A poesia de Salomão Sousa é uma poesia à parte, marginal, no sentido de nadar
contra a maré da mesmice que, infelizmente, ainda grassa e prepondera na lírica
brasileira contemporânea. A de Salomão pede, reivindica e até mesmo exige um
leitor novo, afeito a descortinar um mundo que se cumpra através das palavras
que não se veem obrigadas a rimar a palavra sono com a sua incorrespondente
palavra outono, para me valer mais uma vez do poeta de Itabira.
Quem conceituou muito bem a poesia de Salomão foi o crítico e poeta Miguel Sanches Neto: “(...) os poemas trazem uma densidade de linguagem própria de quem percebe a realidade
como fato de linguagem. (...) A realidade nunca vence a sua poesia, pois a
linguagem é mais forte, conduzindo o leitor a espaços inusitados por meio de
metáforas”.
A propósito, em resenha que escrevi a respeito de Desmanche (Gráfica
Serafim, Brasília, 2018), de Salomão, acrescentei: “A linguagem, então,
converte-se num mundo todo particular do eu-lírico, de onde ele extrai imagens
insólitas, imponderáveis, sobretudo quando rejeita a mimese enquanto imitação
pura e simples da realidade objetiva”.
O bom prefácio de Certezas para as Madressilvas (Edição do autor, 2024) é da poeta e escritora Sônia Elizabeth, para quem a poesia de Salomão “(...) é um oceano de procuras e achados, descobertas, constatações”. A capa do livro e a linoliogravura da capa são,
respectivamente, de Davi Bento e de Beto Nascimento, competentes artistas
plásticos.
***
Simultaneamente ao livro Certezas para as Madressilvas, Salomão
Sousa lançou Poesia e alteridade (Edição do autor, 2024), que reúne, entre
outros, ensaios sobre Anderson Braga Horta, Alexandre Pilati e Guimarães Rosa.
O ensaio de abertura do livro, “A Compreensão da poesia”, é bastante elucidativo a
propósito não só dos poetas sobre os quais Salomão discorre como também a
respeito de sua própria poesia, pois a exegese da obra de outros poetas, de
outros autores, fornece pistas necessárias para um melhor entendimento da
elaboração de sua obra. Senão, vejamos: “Não é o autor que tem de reduzir a
complexidade do estilo ou abolir os vocábulos desconhecidos do leitor para
unificar a compreensão do texto. A incompreensão de um poema não nasce em sua
composição. O poema “Ítaca”, de Konstantinos Kaváfis, será bem menos assimilado
por aquele que nunca leu a Odisseia, de Homero”. E mais adiante: “Quanto menos
lê poesia, quanto menos a identifica nos textos, mais ignorante o indivíduo se
torna. Quanto mais transita sem se integrar à realidade, sem aprendizagem de sua
nominação e se nega a interagir com o diferente, mais o ignorante (aquele que
não sabe) aprofunda a incapacidade de decodificar um texto”.

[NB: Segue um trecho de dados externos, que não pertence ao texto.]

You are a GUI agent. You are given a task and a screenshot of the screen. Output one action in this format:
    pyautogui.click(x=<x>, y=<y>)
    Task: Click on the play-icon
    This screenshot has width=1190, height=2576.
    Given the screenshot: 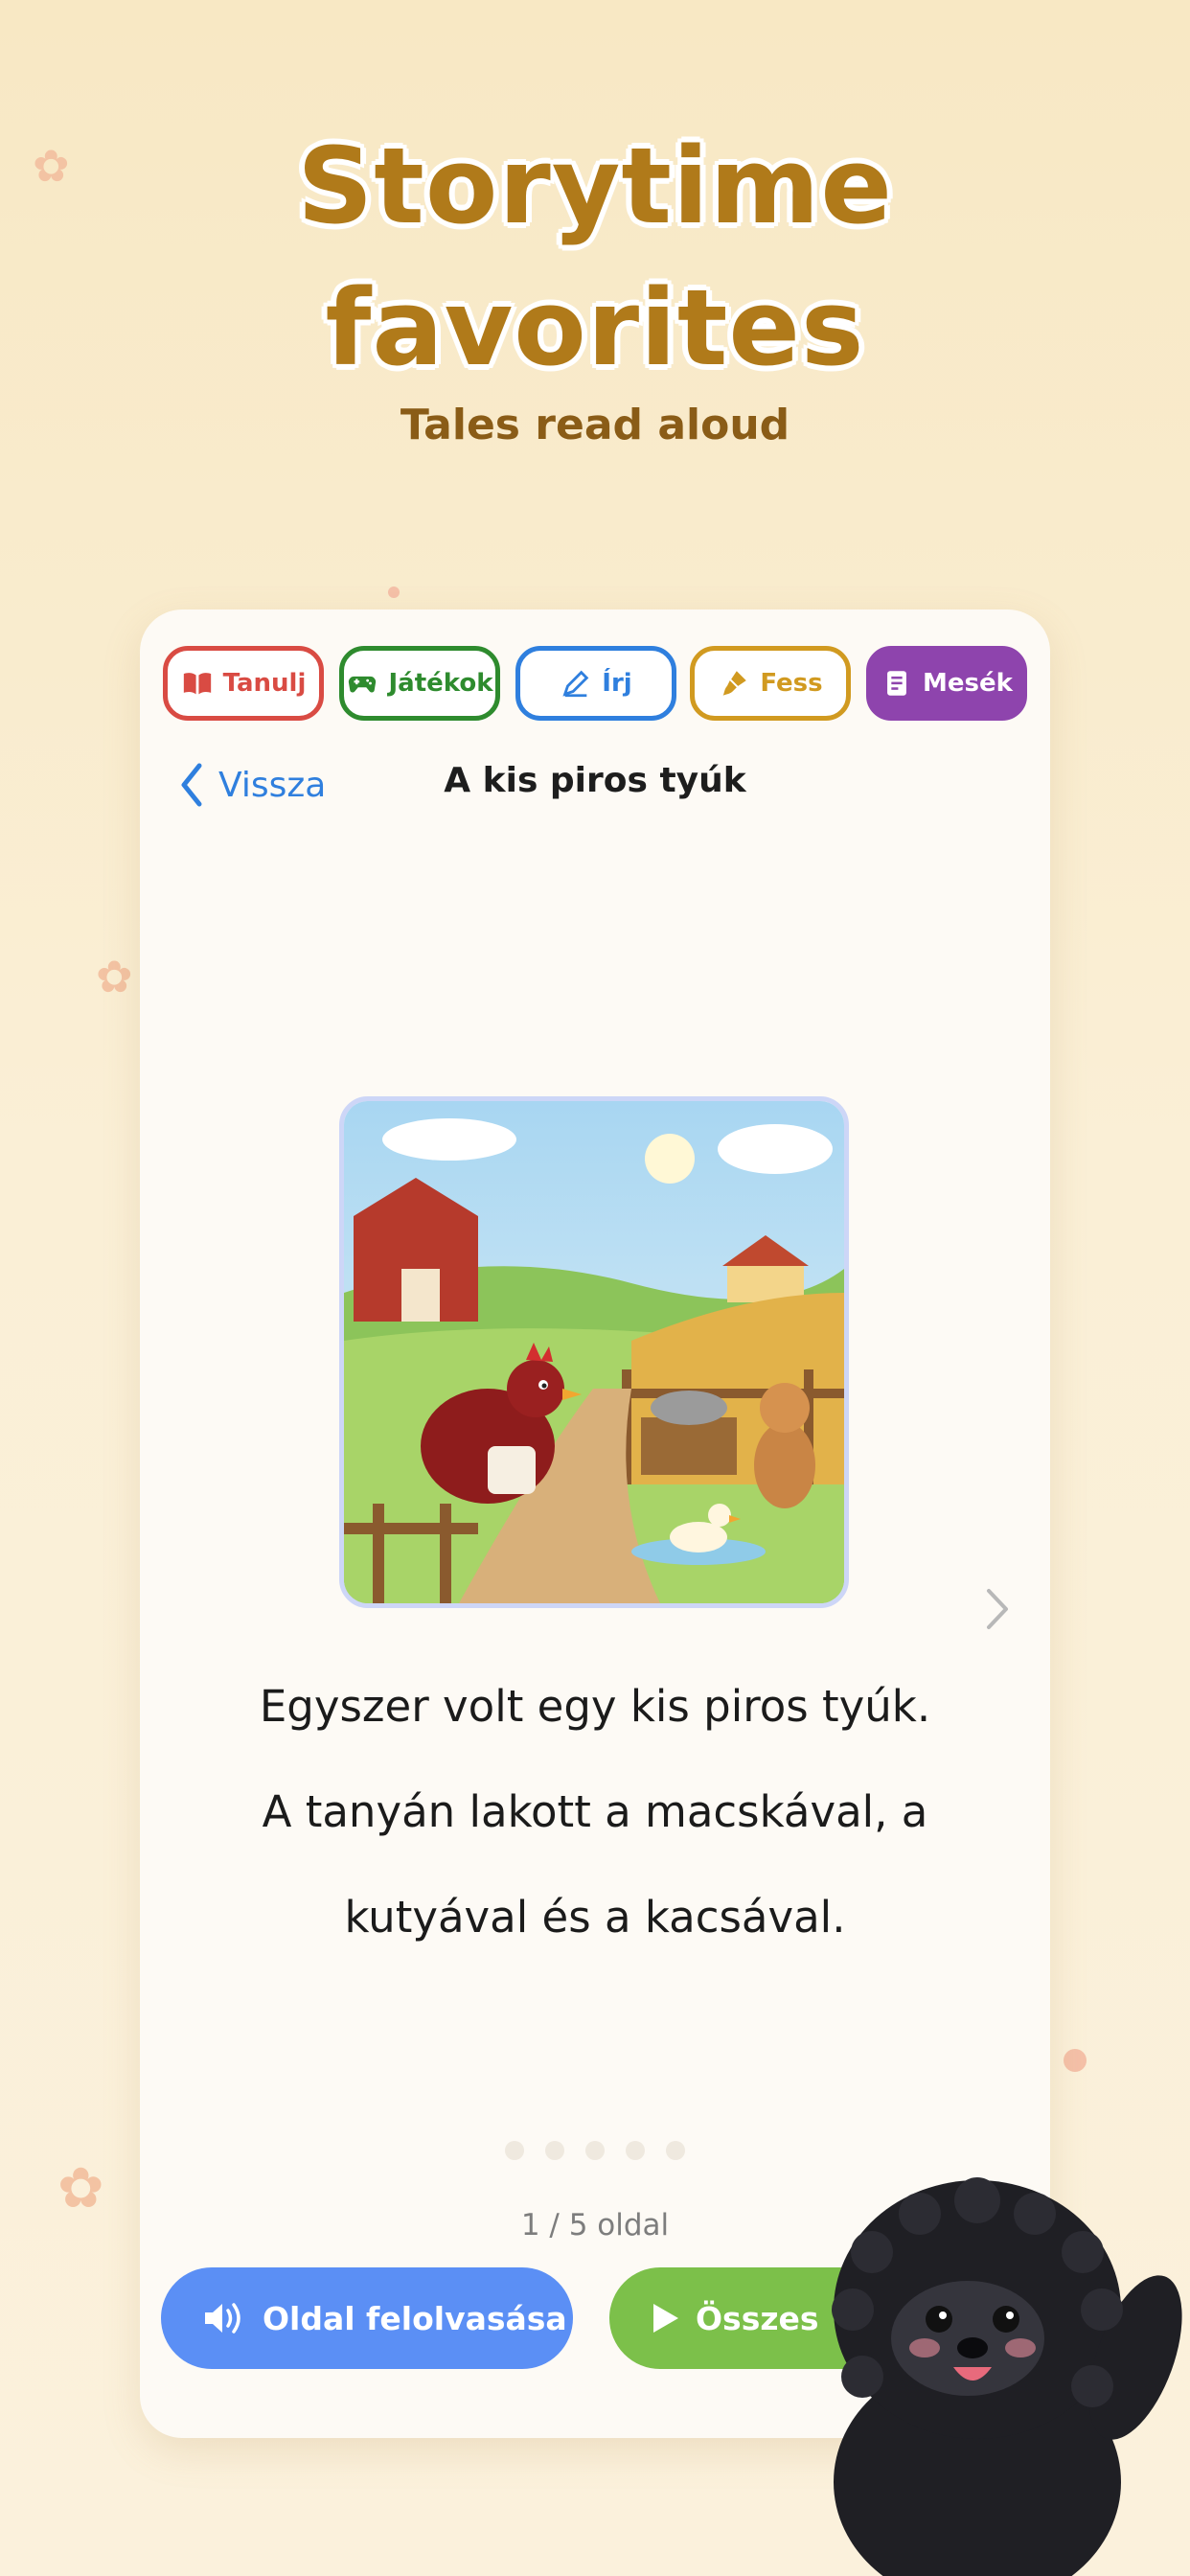 What is the action you would take?
    pyautogui.click(x=666, y=2318)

Mesmo vazados poeticamente, alguns ensaios de Poesia e Alteridade, além de não tangenciarem a obra objeto da análise, tornam a leitura mais prazerosa, pelo menos para aqueles que sabem interagir e conviver com os contrários. Daí a lírica de Salomão Sousa
também primar pela alteridade, pela diferença, atributos que reivindicam
leitores, poetas e críticos que saibam se outrar, que não vivam na contemplação
narcísica do próprio umbigo.
As orelhas do livro são assinadas por Alessandro Eloy Braga e Luiz Paulo Santana. A capa é de Carlos Alberto. E Félix Volloton (1865-1925) é o responsável pelo desenho da capa e gravura das folhas de guarda.